Review: Having recently paid his dutiful respects to Israel and awaiting the passage of legislation allowing 20-year or more residents to run for president, it would seem that fate is lining up Herr Schwarzenegger to be the 'next Bush'. Could he and Hilary be on a cosmic collision course?

Rating: 4 stars
Summary: A Good Dream
Review: The book about ending all evil is a fairy tale, the book "An End To Evil - How To Win The War On Terror" is exactly that. Whomever reads this book will hope the steps and procedures expressed by David Frum and Richard Perle were as simple as stated. The book discusses American Foreign Policy from Sept. 11 to Afghanistan and Iraq as well as going into detail about other terrorist organizations around globe.
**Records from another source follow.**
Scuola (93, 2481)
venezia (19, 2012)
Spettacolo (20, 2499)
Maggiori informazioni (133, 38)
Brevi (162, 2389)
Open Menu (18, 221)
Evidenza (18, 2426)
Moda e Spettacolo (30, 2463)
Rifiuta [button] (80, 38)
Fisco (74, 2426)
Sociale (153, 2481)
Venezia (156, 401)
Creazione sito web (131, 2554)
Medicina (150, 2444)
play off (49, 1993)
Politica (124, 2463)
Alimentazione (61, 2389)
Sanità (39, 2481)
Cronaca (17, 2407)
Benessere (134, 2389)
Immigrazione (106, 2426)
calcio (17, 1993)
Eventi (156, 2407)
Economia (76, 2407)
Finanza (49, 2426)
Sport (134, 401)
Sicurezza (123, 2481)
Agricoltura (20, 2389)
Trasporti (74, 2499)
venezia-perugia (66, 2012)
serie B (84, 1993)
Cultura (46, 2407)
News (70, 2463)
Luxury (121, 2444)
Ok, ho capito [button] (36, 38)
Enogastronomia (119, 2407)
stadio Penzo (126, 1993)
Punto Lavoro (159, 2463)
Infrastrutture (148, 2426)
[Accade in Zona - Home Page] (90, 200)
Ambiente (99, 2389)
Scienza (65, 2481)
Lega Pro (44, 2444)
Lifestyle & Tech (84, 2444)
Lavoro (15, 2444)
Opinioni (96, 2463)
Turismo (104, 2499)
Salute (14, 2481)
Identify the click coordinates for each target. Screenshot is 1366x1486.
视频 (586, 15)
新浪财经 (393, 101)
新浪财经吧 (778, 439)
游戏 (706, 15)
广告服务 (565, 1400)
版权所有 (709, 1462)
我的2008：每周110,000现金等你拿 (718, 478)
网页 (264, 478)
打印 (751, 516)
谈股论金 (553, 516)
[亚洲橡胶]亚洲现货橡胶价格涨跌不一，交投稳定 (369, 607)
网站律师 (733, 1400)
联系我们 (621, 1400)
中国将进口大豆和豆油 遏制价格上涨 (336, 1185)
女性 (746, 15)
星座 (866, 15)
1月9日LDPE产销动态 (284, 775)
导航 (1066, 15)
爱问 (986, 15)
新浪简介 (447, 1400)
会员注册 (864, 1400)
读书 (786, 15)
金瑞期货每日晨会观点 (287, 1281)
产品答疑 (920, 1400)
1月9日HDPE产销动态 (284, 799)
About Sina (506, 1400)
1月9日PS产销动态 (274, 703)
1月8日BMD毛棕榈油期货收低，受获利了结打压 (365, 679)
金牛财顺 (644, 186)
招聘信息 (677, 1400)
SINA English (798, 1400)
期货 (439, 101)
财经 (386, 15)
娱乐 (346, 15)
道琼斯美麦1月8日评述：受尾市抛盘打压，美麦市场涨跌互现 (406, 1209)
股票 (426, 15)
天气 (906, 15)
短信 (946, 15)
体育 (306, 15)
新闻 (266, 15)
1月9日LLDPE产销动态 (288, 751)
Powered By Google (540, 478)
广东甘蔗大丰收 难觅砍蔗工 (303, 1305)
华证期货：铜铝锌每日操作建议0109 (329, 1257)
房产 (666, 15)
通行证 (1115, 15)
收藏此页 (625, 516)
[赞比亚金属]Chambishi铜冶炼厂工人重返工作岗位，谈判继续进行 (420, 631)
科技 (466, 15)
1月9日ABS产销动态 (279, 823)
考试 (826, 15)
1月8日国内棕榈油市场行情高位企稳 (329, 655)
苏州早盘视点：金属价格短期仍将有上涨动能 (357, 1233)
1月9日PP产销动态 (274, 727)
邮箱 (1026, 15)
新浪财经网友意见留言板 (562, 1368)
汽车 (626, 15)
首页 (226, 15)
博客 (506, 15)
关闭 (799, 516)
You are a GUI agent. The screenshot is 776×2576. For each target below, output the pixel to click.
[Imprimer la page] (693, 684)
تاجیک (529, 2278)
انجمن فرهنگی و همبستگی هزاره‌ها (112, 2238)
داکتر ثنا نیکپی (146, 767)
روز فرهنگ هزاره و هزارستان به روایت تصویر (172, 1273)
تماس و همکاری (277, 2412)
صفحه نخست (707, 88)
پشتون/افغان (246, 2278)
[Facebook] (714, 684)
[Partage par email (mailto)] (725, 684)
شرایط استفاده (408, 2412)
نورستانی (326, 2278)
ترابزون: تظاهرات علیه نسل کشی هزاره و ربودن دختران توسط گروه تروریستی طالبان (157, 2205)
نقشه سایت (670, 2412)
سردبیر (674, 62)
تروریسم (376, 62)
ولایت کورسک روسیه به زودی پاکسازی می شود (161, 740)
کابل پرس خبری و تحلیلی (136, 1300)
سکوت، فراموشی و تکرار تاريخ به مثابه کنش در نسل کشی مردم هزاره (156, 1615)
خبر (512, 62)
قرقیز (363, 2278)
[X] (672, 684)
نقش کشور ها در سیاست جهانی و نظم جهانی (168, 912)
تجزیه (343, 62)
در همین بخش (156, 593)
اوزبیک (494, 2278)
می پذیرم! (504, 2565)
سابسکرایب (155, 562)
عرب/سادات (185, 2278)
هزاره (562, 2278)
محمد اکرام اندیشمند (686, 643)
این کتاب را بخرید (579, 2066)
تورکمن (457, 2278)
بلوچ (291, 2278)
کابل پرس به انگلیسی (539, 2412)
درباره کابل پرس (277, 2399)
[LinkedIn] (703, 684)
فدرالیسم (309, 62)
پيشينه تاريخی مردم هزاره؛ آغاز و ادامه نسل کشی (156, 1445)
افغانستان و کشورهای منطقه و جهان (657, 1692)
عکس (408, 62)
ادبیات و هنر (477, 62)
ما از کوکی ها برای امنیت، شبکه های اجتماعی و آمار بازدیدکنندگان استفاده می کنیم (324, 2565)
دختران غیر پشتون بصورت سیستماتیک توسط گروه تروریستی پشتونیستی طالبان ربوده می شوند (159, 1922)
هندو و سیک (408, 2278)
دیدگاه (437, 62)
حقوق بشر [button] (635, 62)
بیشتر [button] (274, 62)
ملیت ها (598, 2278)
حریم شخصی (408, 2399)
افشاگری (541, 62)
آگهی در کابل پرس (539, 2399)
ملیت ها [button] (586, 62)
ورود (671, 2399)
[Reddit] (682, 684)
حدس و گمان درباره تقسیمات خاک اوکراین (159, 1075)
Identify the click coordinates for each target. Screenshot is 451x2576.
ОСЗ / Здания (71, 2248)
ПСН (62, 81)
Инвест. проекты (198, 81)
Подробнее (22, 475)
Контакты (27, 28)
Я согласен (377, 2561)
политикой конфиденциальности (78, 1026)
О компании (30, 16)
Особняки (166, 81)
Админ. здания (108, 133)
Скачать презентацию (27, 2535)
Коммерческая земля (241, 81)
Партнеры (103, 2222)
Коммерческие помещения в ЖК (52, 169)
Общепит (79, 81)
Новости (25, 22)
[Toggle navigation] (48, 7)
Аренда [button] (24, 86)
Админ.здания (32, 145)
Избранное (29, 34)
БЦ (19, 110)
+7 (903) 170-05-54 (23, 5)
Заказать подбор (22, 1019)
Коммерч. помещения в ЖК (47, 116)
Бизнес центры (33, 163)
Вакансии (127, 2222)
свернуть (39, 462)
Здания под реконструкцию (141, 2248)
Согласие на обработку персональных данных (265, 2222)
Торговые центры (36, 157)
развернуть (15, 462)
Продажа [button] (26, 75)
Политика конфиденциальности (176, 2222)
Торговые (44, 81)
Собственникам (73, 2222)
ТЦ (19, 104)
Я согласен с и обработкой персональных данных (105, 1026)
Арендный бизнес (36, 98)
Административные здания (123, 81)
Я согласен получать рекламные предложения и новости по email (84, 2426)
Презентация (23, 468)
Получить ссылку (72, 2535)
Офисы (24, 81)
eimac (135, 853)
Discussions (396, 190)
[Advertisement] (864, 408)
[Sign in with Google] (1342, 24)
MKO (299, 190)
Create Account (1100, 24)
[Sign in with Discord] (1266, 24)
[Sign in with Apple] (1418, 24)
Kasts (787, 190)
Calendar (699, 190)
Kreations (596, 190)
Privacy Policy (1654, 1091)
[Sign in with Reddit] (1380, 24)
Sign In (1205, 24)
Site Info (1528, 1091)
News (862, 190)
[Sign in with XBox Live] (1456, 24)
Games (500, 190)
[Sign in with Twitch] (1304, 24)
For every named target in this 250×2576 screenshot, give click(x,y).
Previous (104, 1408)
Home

The factual infromation that is expressed can not be dismissed as opination. The book blames the past Clinton administration for flaws in communication between agencies in the U.S. government causing Sept 11 and ect. This book stresses that American saftey relies on riding the evil in the Middle East. This book states how the Bush administration is handling the war on terror. If the "how to win war" genre type books worked there would be few made, as well as few conflicts. Expect the book "An End to Evil 2."

Rating: 1 stars
Summary: Poses question: America's capital: Jerusalem or Washington?
Review: An very deceitfully self-righteous work, written in pure fire-blood, that in very shrill moralistic terms which moral retards will delight in, argues for the practical dismantling of American sovereignty to fulfill a grandiose and truly holocaustal vision of Israelo-American hegemony over a pacified and safely globalized planet. Of course, this is not stated so directly. It is completely natural that the authors identify with their Hebrew kinsmen in embattled Israel so ferociously, but perhaps they could have displayed their proud inegalitarian love of their folk in a manner less offensively disingenuous? The insubstantial rhetoric of mawkish universalism and tactical "Judeo-Christianity" can hardly contain the authors' ill-concealed fanatical Zionism and vicious anti-Muslim demonology. Essentially, what we have here is very understandable but subintellectual feelings of biogroup nepotism (see Van den Berghe, "The Ethnic Phenomenon") becoming intellectualized, either consciously or unconsciously (see Kevin MacDonald, "The Culture of Critique"). The average American is not in favor of the Nietzschian power-politics of these hotheaded world-perfecters. The average American is not fond of the idea of their family members perishing ignobly in the sands of the Middle East, and America as a somewhat functional democracy should forthrightly discuss the tenability of the revolutionary concept of total identification of United States interests with the interests of the expansionist ethnostate of Israel. I think it is time we heeded Mr. Washington's warning of foreign entanglements.